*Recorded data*
* * * * * * * * *
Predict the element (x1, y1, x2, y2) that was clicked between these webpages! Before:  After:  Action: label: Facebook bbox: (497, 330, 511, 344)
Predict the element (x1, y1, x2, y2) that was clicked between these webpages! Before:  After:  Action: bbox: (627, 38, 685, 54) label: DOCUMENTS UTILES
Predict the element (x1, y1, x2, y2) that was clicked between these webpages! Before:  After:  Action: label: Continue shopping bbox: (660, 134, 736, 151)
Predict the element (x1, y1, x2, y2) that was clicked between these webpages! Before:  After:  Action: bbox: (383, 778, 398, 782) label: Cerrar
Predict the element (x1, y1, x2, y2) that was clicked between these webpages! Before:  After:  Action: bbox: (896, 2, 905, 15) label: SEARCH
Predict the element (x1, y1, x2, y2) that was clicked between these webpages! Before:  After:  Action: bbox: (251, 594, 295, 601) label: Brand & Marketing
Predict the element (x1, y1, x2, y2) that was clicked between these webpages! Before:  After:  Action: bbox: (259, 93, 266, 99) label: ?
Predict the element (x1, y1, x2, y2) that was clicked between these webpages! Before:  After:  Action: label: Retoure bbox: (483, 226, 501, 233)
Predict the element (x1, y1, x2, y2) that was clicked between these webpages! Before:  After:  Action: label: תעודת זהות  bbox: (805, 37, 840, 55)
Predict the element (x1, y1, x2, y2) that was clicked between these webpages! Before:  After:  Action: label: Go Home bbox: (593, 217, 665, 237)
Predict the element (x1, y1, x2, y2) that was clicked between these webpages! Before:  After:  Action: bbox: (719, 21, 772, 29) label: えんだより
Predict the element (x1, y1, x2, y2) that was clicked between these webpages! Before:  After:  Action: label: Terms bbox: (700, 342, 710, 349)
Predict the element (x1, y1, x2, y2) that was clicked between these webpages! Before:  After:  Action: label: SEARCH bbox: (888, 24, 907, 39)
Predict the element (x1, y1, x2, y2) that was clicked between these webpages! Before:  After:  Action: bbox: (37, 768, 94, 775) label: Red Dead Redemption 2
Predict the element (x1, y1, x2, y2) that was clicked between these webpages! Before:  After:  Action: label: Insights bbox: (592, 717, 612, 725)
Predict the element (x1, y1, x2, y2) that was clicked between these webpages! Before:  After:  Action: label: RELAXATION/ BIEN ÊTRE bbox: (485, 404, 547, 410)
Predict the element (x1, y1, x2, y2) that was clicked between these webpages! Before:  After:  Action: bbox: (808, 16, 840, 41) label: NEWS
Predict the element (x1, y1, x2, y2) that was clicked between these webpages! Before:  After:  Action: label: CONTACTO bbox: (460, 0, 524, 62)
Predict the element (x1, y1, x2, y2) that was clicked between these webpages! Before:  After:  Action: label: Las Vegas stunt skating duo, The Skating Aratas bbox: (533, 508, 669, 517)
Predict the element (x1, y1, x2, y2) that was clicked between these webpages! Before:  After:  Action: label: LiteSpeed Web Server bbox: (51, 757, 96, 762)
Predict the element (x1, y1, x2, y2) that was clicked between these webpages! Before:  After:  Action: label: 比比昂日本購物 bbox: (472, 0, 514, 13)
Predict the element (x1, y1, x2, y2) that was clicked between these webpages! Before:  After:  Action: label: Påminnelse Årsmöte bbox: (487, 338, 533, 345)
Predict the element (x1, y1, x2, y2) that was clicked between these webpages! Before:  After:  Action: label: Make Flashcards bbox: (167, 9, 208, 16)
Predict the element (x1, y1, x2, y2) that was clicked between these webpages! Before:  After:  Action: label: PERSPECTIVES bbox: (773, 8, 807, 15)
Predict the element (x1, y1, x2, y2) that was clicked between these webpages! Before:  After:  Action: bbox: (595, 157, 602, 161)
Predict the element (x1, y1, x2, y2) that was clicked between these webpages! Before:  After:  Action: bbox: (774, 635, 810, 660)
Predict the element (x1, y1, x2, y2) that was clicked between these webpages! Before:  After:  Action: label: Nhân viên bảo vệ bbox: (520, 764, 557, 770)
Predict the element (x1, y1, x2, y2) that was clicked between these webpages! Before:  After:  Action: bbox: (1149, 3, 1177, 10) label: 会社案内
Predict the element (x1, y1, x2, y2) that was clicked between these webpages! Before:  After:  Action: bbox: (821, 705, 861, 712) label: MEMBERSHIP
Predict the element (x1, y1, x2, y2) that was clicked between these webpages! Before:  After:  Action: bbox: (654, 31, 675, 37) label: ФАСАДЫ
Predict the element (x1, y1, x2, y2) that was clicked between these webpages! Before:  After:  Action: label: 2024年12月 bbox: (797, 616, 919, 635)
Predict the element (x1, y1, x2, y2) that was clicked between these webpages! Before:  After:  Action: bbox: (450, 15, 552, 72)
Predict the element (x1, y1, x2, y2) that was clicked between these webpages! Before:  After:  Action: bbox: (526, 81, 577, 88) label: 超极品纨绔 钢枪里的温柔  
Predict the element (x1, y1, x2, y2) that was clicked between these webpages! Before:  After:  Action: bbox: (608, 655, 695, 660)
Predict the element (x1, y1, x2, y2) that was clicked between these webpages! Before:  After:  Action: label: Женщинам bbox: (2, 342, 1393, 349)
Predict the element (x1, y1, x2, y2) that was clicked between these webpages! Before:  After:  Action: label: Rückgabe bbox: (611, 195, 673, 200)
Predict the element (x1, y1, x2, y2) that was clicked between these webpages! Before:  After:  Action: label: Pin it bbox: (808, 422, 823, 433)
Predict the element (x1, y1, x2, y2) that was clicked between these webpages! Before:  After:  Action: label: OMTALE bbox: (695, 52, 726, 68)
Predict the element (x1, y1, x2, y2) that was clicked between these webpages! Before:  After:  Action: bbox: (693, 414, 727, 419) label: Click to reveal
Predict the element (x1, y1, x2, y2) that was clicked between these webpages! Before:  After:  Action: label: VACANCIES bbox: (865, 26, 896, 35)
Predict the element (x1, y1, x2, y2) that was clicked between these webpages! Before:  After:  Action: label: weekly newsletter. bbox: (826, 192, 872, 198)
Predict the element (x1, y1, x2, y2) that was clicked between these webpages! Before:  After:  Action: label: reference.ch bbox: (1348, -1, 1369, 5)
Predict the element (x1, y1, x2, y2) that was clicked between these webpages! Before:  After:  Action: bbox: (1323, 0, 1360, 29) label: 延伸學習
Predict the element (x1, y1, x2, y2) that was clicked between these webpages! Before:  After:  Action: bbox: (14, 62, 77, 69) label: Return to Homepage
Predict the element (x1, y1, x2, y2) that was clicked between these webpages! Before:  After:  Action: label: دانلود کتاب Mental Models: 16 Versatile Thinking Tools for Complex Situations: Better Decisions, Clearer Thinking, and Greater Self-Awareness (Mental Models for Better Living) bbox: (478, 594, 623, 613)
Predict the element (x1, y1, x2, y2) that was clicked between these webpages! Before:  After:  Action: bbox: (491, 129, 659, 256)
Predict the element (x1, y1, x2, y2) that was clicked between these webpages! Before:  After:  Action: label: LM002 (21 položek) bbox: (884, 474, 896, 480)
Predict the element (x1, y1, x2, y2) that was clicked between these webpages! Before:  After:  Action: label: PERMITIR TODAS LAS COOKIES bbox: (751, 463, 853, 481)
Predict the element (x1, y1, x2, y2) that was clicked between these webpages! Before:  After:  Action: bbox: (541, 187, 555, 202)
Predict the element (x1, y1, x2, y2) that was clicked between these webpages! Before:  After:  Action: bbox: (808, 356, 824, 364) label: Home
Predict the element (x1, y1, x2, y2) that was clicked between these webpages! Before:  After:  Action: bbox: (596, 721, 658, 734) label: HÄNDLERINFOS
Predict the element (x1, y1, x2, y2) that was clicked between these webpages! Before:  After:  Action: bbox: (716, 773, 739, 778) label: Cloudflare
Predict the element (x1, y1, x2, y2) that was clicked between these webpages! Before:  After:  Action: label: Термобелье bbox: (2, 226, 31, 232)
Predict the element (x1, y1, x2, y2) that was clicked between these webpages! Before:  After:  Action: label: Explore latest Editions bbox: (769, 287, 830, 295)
* * * * * * * * *
State how many lines of the records above contain the string "SEARCH". Give only the number.

*Answer for this exercise*
2